JUDGMENT ENTRY It is ordered that the JUDGMENT BE AFFIRMED and Appellee recover of Appellant costs herein taxed.

The Court finds there were reasonable grounds for this appeal.

It is ordered that a special mandate issue out of this Court directing the Washington County Court of Common Pleas to carry this judgment into execution.

If a stay of execution of sentence and release upon bail has been previously granted by the trial court or this court, it is continued for a period of sixty days upon the bail previously posted. The purpose of said stay is to allow appellant to file with the Ohio Supreme Court an application for a stay during the pendency of proceedings in that court. The stay as herein continued will terminate in any event at the expiration of the sixty day period.

The stay shall terminate earlier if the appellant fails to file a notice of appeal with the Ohio Supreme Court in the forty-five day appeal period pursuant to Rule II, Sec.2 of the Rules of Practice of the Ohio Supreme Court.

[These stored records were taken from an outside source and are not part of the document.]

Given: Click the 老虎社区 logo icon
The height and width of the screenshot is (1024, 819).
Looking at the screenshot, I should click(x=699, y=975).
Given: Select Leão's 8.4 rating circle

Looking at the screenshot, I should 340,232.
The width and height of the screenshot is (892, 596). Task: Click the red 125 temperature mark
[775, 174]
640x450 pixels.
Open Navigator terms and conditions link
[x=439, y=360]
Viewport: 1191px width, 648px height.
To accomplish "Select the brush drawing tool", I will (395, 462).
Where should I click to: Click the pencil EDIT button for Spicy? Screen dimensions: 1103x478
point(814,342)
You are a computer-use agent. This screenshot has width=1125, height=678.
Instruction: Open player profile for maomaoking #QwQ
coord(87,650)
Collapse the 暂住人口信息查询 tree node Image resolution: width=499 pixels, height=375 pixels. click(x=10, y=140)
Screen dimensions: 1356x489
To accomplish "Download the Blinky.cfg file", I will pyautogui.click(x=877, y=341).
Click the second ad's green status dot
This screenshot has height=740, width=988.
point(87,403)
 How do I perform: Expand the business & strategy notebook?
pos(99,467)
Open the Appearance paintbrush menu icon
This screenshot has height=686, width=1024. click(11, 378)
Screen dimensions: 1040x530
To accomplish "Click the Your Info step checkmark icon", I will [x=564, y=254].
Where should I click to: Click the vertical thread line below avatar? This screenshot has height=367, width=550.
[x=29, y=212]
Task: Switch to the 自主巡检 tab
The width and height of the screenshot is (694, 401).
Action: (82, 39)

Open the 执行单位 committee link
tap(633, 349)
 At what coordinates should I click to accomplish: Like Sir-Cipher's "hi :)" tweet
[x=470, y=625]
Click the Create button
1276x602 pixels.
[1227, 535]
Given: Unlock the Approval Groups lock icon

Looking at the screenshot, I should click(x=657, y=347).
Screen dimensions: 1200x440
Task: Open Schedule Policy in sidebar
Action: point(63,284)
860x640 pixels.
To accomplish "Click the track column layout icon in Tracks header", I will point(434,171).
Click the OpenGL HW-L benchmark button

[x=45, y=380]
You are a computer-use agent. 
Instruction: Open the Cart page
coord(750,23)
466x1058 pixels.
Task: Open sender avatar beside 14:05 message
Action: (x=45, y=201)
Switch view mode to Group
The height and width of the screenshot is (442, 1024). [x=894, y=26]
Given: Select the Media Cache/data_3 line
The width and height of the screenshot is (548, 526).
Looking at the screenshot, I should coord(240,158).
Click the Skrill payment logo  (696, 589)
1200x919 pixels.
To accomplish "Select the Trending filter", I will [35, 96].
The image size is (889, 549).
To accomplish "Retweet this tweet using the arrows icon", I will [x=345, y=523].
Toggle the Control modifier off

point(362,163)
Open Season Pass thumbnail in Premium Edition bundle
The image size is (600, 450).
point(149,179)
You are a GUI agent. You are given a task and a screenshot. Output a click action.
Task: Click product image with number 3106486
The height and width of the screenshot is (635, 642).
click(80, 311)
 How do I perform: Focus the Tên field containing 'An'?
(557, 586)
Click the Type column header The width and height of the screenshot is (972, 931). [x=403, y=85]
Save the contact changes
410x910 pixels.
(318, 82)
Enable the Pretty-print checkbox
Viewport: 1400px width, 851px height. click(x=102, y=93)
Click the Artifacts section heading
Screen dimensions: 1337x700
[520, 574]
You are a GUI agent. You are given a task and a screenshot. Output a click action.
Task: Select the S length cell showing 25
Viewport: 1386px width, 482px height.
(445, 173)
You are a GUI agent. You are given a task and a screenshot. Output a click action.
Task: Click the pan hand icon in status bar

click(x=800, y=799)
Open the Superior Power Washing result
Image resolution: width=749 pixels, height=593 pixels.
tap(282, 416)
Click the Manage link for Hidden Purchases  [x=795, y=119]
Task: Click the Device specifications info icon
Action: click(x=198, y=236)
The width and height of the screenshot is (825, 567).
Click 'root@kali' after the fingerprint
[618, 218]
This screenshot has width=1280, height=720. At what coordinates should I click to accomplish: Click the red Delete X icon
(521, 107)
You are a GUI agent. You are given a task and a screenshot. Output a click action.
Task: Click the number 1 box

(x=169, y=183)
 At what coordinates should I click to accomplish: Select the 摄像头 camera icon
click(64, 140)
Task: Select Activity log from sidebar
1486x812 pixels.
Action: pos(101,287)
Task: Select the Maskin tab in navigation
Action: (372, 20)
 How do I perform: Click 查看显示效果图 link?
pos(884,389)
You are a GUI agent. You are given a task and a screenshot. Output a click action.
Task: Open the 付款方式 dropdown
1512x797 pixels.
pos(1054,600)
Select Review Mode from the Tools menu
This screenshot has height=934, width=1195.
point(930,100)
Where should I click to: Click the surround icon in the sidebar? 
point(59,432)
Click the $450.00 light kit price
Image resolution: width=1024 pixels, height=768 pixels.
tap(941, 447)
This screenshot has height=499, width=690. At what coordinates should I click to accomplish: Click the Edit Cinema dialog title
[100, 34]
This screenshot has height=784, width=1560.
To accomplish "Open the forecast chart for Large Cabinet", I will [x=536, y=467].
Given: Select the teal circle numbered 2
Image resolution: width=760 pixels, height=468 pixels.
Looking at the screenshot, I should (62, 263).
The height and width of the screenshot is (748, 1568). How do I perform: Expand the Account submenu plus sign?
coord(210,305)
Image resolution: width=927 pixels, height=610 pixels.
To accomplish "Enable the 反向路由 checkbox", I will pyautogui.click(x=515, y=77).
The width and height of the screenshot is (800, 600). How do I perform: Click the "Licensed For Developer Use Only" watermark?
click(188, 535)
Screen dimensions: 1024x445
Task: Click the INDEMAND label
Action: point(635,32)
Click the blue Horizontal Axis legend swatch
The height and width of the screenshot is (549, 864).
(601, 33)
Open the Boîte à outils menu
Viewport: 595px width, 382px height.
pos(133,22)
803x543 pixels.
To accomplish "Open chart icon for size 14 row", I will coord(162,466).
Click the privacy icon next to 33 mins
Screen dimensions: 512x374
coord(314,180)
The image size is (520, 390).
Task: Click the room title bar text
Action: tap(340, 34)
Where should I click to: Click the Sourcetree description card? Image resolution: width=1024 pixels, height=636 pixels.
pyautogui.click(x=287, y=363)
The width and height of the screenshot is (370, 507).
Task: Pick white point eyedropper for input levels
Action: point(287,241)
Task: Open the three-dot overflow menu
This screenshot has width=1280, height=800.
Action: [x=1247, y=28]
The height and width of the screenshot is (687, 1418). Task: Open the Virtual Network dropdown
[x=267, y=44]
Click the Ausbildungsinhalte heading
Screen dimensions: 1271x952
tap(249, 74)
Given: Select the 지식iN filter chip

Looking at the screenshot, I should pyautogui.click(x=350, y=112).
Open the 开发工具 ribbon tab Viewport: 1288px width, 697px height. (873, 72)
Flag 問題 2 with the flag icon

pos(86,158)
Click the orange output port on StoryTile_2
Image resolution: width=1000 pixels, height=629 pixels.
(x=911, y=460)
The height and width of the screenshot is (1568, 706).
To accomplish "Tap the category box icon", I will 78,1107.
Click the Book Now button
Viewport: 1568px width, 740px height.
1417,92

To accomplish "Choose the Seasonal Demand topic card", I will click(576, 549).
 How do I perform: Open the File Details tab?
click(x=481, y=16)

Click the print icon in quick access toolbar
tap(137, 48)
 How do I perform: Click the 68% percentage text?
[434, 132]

Additionally, if the Ohio Supreme Court dismisses the appeal prior to expiration of said sixty days, the stay will terminate as of the date of such dismissal.

A certified copy of this entry shall constitute the mandate pursuant to Rule 27 of the Rules of Appellate Procedure. Exceptions.

Abele, P.J.: Concur in Judgment and Opinion.

McFarland, J.: Concur in Judgment Only.

1 We recognize that our view is contrary to the First Appellate District's holding in State v. Montgomery, Hamilton App. No. C-040190,2005-Ohio-1018. However, our holding is consistent with the decisions of other appellate districts. See e.g., Combs, at ¶ 58; State v. Le, Cuyahoga App. No. 84429, 2005-Ohio-881, at ¶ 25; Trubee, at ¶ 46; Statev. Sieng, Franklin App. No. 04AP-556, 2005-Ohio-1003, at ¶ 41; State v.Allen, Lake App. No. 2004-L-048, 2005-Ohio-1415.